As described above with reference to FIGS. 10A-10D, some combustion chambers may include at least two spark plugs. These spark plugs may have the same or different heat ranges. For example, in each of the examples provided above, a first spark plug may have the same heat range as a second spark plug located in the same combustion chamber. Thus, each of the spark plugs within the same cylinder may be configured to operate at the same temperature or may be configured to operate at different temperatures (e.g. different tip temperatures), at a particular time, by arranging them in different locations (e.g. asymmetrically) with the combustion chamber, and/or by exposing them to different levels of cooling from engine coolant.

In some embodiments, a first spark plug may have a different heat range than a second spark plug located in the same combustion chamber, thereby enabling the first spark plug to operate at a different temperature than the second spark plug.
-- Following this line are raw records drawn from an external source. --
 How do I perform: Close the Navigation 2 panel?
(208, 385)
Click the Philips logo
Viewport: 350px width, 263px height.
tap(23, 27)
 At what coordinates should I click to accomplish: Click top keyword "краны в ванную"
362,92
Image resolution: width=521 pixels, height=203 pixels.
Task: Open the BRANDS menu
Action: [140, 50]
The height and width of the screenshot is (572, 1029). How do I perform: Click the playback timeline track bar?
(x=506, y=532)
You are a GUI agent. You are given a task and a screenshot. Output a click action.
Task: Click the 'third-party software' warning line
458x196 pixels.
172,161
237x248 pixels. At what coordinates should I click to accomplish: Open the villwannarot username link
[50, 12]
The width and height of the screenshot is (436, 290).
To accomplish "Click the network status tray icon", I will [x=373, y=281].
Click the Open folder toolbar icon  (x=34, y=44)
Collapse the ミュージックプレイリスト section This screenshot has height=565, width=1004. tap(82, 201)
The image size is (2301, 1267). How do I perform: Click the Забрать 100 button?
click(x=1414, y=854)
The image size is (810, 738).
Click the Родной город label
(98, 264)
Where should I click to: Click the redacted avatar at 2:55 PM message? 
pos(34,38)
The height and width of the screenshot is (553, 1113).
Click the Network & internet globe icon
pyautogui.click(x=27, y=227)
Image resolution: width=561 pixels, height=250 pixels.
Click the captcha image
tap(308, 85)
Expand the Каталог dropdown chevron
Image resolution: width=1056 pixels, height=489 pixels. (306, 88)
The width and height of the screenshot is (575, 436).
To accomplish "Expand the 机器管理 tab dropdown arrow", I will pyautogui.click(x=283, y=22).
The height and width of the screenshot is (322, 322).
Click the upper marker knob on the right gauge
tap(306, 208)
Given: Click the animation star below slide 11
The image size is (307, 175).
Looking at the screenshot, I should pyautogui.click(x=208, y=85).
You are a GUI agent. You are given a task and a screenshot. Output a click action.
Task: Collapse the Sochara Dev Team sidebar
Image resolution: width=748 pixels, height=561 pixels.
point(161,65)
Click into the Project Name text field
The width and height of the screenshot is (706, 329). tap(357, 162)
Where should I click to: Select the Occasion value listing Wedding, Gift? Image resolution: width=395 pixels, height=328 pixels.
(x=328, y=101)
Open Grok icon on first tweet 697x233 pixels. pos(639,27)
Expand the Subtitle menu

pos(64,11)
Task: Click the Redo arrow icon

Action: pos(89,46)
Furthermore, in some embodiments, a first spark plug having a higher heat range and a second spark plug having a lower heat range may be located at different locations within the combustion chamber, depending at least partially on the thermal characteristics of the combustion chamber and/or engine cooling system. For example, the first spark plug with the higher heat range may be located in a lower temperature location of the combustion chamber and the second spark plug with the lower heat range may be located in a higher temperature location of the combustion chamber. In another example, the first spark plug with the higher heat range may be located in a higher temperature location of the combustion chamber and the second spark plug with the lower heat range may be located in a lower temperature location of the combustion chamber. In this manner, at least a first spark plug and a second spark plug located within the same combustion chamber may be configured to operate at different spark plug tip temperatures by arranging the spark plugs in particular locations and/or by selecting different heat ranges for each of the spark plugs.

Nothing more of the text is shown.